Sunday, October 11, 2020

Listening to Prestige 519: Pink Anderson


LISTEN TO ONE: I Got a Woman

There's a reason why a street singer like Snooks Eaglin, or a medicine show performer like Pink Anderson, played songs they'd heard on the radio. They were playing for the people, and their livelihood depended on catching and holding the attention of passersby, who might be factory workers or street sweepers, waiters or chefs, doctors or lawyers or teachers, Black or white. And the one thing these disparate groups had in common was the radio. If you wanted to hook them into stopping and listening, you played songs that they'd respond to.

This is Anderson's third album for Bluesville, and in many ways his most representative one. Rediscovered by


Sam Charters, the great folklorist whose work spurred the blues revival, he made two albums for Bluesville that were mostly blues, although, as Charters observed in the liner notes to the first collection, 

he didn't think of himself as a blues singer. He had spent most of his life as a medicine show entertainer, and he had sung the blues only when he was playing at small parties, or just for himself when the long hours of his job were over. It was only when he began singing that he realized how fully he had developed his own personal blues style.

Anderson was doing what he had done all his life, singing for the people. And if the people was one person, a dedicated folklorist who wanted to hear the blues, then then the blues were what he would give.

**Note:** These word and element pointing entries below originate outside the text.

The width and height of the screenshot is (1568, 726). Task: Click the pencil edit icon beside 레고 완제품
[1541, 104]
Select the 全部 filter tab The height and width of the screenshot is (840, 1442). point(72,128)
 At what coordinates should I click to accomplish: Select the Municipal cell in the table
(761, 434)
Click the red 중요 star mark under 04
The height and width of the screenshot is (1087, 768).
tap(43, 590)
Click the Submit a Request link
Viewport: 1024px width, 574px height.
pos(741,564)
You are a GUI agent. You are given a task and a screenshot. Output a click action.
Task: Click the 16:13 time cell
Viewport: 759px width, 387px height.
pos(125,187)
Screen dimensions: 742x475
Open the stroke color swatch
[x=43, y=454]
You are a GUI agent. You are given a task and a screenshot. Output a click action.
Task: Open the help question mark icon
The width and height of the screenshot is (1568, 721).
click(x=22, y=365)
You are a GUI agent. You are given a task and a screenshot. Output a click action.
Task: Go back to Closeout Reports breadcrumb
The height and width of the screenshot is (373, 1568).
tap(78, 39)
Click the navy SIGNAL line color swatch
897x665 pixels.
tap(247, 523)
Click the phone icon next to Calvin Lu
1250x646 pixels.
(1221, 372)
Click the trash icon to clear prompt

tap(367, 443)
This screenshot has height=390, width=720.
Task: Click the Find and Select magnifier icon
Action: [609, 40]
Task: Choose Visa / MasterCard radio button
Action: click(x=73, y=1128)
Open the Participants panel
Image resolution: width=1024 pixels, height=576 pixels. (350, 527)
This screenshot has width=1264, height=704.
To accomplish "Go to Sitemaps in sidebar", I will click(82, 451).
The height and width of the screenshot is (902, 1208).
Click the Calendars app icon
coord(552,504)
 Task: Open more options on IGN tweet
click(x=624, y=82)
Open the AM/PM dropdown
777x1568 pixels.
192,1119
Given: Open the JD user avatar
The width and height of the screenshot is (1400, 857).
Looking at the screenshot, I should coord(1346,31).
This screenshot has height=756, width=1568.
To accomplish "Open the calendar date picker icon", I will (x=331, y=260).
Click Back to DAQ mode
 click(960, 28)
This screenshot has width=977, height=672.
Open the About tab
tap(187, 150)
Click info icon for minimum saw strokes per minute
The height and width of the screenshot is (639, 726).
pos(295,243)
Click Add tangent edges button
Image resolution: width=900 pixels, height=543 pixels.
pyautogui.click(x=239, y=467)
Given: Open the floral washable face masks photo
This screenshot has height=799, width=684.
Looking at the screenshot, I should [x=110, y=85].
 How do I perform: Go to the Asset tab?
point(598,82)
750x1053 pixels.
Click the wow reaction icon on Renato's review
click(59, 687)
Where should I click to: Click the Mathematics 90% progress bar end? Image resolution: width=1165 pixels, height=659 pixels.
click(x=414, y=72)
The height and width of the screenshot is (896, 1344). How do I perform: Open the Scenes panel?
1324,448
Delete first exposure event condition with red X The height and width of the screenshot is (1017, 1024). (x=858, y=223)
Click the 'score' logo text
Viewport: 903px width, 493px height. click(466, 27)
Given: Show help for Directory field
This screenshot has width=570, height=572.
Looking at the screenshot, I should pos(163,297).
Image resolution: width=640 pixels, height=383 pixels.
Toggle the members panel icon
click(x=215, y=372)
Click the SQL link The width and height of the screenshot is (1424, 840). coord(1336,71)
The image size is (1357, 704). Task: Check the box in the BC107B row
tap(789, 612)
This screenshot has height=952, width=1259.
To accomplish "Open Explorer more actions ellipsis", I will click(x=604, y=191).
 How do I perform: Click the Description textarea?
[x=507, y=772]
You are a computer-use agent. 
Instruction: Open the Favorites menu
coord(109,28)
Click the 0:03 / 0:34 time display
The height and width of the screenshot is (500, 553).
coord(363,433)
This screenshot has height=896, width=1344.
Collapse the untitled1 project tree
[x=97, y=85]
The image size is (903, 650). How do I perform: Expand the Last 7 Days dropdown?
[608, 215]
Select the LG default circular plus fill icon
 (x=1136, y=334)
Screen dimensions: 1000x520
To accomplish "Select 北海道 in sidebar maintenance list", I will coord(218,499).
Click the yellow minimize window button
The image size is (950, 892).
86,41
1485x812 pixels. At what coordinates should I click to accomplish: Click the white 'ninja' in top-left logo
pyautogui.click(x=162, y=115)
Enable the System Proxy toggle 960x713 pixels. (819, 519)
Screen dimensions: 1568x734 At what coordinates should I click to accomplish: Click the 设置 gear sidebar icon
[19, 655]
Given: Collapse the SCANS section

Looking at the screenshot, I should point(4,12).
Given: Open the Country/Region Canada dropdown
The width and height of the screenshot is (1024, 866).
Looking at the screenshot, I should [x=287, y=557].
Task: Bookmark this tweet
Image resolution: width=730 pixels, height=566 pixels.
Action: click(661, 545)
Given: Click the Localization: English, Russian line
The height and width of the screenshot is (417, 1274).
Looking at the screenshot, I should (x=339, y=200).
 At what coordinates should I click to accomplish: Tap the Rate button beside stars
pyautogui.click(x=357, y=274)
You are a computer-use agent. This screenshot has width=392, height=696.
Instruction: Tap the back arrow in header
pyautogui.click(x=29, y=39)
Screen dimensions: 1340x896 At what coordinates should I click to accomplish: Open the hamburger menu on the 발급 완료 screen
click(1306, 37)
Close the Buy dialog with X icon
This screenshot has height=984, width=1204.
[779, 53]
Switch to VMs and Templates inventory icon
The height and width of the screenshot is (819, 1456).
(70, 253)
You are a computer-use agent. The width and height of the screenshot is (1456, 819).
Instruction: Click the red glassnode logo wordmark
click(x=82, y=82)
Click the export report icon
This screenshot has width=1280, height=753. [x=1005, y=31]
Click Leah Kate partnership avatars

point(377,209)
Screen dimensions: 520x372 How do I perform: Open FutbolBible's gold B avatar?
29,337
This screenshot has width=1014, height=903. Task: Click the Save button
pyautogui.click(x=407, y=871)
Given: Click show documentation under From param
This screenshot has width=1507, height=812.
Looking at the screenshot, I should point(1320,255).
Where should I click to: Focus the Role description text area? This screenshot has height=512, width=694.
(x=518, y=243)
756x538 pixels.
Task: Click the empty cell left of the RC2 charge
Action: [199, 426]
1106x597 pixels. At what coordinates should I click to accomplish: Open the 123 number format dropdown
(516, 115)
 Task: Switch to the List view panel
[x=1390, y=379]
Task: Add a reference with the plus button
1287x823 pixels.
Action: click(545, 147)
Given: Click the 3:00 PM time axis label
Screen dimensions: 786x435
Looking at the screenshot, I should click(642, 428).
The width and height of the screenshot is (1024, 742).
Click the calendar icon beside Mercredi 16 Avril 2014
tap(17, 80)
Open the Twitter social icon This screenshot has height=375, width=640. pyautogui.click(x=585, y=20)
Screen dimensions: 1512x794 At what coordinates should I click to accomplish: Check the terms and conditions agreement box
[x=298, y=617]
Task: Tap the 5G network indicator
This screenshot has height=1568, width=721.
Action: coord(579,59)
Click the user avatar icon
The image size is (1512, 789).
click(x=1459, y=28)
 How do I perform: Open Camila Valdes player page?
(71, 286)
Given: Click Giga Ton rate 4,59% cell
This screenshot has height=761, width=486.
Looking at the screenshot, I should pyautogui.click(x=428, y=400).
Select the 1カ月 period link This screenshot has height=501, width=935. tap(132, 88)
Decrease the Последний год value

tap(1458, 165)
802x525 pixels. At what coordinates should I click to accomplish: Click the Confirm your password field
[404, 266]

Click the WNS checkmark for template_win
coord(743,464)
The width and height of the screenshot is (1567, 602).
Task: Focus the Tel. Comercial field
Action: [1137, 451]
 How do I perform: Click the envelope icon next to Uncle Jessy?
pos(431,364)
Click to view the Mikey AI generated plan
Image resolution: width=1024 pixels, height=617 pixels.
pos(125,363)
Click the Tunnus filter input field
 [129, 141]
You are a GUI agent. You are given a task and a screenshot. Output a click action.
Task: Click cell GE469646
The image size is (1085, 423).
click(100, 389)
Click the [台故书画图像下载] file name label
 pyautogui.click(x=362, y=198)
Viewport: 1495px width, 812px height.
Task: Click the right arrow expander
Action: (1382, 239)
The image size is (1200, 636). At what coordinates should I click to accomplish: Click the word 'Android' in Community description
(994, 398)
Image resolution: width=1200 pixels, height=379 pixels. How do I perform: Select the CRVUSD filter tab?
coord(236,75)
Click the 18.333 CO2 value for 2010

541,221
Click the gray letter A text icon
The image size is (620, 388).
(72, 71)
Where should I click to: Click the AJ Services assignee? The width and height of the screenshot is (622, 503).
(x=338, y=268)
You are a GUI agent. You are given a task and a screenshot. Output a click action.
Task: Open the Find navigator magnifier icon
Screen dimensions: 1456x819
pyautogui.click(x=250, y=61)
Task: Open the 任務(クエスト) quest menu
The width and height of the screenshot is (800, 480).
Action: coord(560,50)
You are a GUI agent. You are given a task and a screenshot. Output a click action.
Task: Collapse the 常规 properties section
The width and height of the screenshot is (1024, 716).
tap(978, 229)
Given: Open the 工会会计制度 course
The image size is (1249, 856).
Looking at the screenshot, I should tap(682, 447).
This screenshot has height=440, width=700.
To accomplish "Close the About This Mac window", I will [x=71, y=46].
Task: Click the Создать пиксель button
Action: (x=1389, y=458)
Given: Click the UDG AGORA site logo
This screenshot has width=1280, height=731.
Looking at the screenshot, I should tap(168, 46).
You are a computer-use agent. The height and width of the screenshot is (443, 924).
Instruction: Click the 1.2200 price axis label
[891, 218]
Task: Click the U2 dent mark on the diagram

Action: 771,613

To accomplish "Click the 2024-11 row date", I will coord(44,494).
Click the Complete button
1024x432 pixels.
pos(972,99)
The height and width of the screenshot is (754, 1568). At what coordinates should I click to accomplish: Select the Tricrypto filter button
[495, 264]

In this session, once again in Anderson's Spartanburg home, he sang the repertoire he was most familiar with -- the medicine show favorites, and some songs from the radio. Charters describes their recording technique -- 

Pink and I did all the recording for his Prestige albums in the front room of his house. The only problem we had was refreshing his memory on some of the songs he hadn't been performing. Usually he would get the first line or so, then we'd strain some more of the corn whiskey, and the rest of the song would come back a verse at a time...I had a large, heavy Ampex tape that went in the trunk of [my] old Plymouth coupe. As always, I did the recording with the microphone held in my hand, so I could pull it back if he leaned too close, and I could move it down to the guitar for his solos.

A far cry from Rudy Van Gelder's studio, but it got the job done. 

For this session, he sang old favorites from the medicine show circuit, some patter songs and some hokum, and some songs from the radio (which Charters, deep as he was in his blues collecting, did not seem to recognize as popular hits). He sang "In the Jailhouse Now," the Jimmie Rodgers classic which had recently been a hit again for country singer Webb Pierce, and one that had also made Snooks


Eaglin's list, Ray Charles's "I Got a Woman," a song that was well on its way to becoming a standard in almost every genre. Blues singers like Eaglin and Anderson, and Brownie McGhee and Sonny Terry, recorded it. So did  rock and rollers (Elvis Presley, Bill Haley), doowoppers (Maurice Williams and the Zodiacs, the Dells), contemporary pop singers (Sammy Davis Jr., Bobby Darin), traditional pop singers (Jo Stafford, as "I Got a Sweetie"), country singers (Carl Perkins, the Everly Brothers). Jazz versions were recorded by Jimmy Smith, Herbie Mann, Johnny "Hammond" Smith. Anderson gives it that comfortable, well-worn version of an old pro singing what the people want to hear.

The Bluesville album was called Medicine Show Man, Vol. 2. It was rereleased many years later by Folkways, and Charters reminisced: 

It's been more than twenty years since I saw Pink Anderson for the last time, but if I close my eyes I can still remember his long, lanky body looming in his shadowy doorway when he came to answer a knock, and I can still hear his deep, pleased laugh when he told me one of his old medicine show jokes.